Sample Collection
Fresh whole blood and bone marrow aspirates were collected longitudinally at diagnosis, through induction, and up to two years post-transplant. Peripheral blood mononuclear cells (PBMCs) and bone marrow mononuclear cells (BMMCs) were isolated using a Ficoll-density gradient approach. Cells were frozen in Cryo-storage media (90% FBS, 10% DMSO) using pre-chilled containers before transfer to long-term liquid nitrogen storage. Matched plasma and bone marrow interstitial fluid (BMIF) were isolated by centrifugation and frozen at -80°C.

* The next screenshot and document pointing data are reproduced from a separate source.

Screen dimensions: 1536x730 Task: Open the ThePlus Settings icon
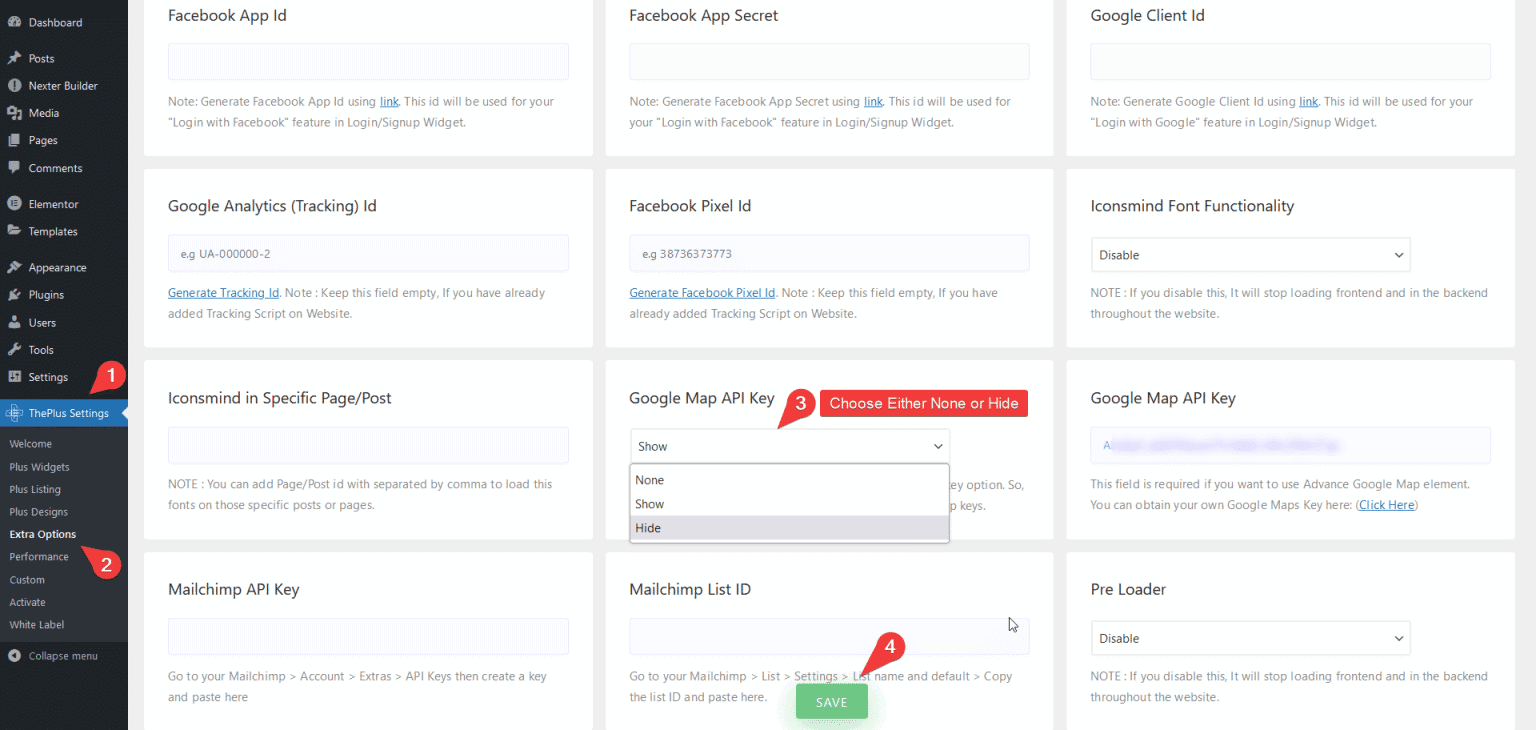click(14, 412)
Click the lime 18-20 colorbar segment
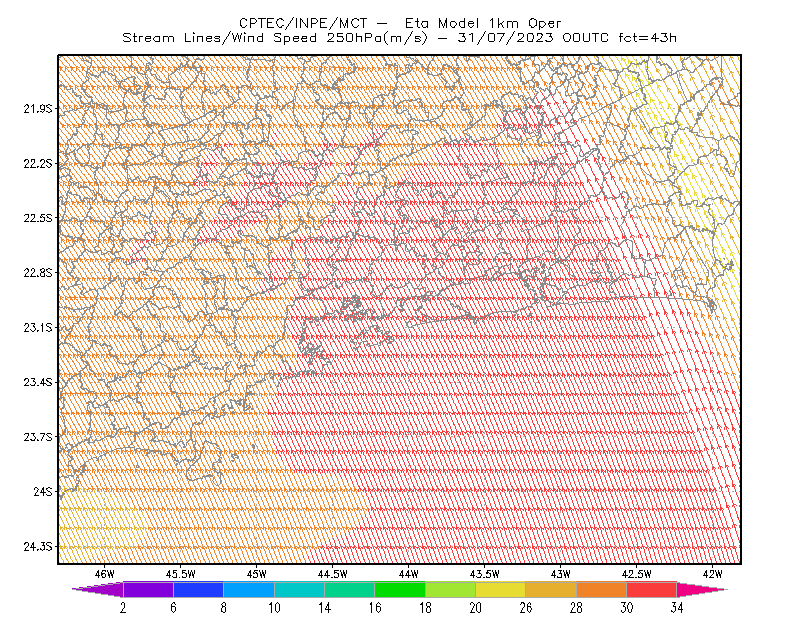 click(451, 589)
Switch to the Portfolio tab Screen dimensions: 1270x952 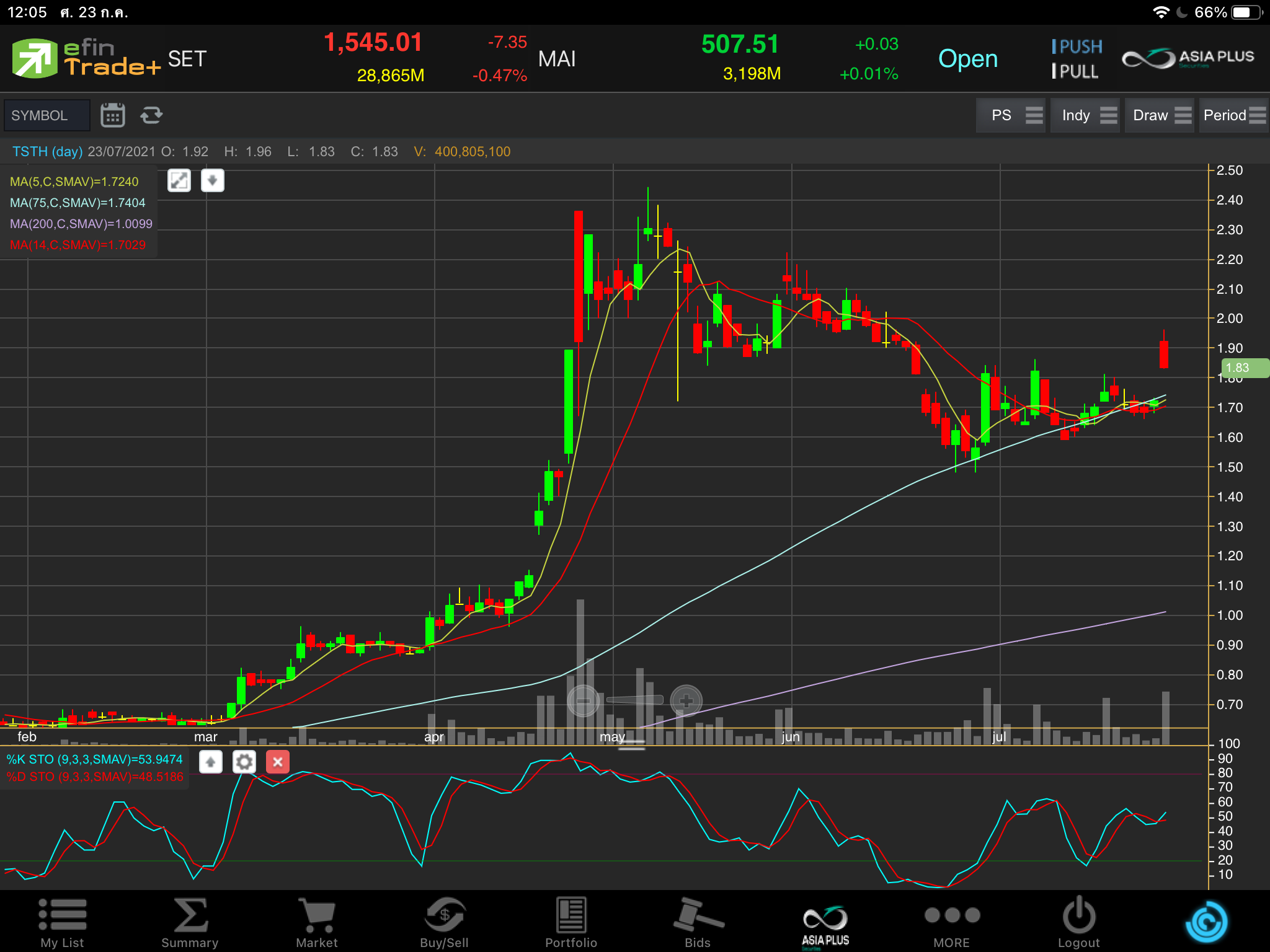(x=571, y=922)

Single-Cell Sequencing and Pipeline Flow Cytometry
Frozen BMMC and PBMC aliquots were thawed and processed in 9-24 batches of samples, plus a uniform batch control sample, as described in Genge, et al. (2021). After thawing, cells were washed, resuspended, counted, and divided for parallel processing using four panels for high dimensionality spectral flow cytometry for PBMC and two panels for BMMC. These samples were also processed using multiplexed scRNA-seq using 10x Genomics 3' scRNA-seq with Cell Hashing for PBMC as well FACS sorting to remove dead cells and CITE-seq with a custom antibody panel for BMMC. Pipelines batches contained samples from multiple cohorts collected across projects for the Allen Institute for Immunology. For additional details of our paired experimental pipeline, see our Multiplexed scRNA-seq Pipeline documentation and Genge, et al. (2022).
Proteomics and Serology
Protein expression profiling was performed using the Olink Explore 1536 platform for plasma and the Olink Explore 3072 platform for BMIF. Pathogen-specific IgG responses for Influenza and SARS-CoV-2 were quantified using Meso Scale Discovery (MSD) multiplex serology assays.
Flow Cytometry
High-dimensional spectral flow cytometry utilized four panels for PBMCs and two panels for BMMCs, with gating and data analysis performed in CellEngine.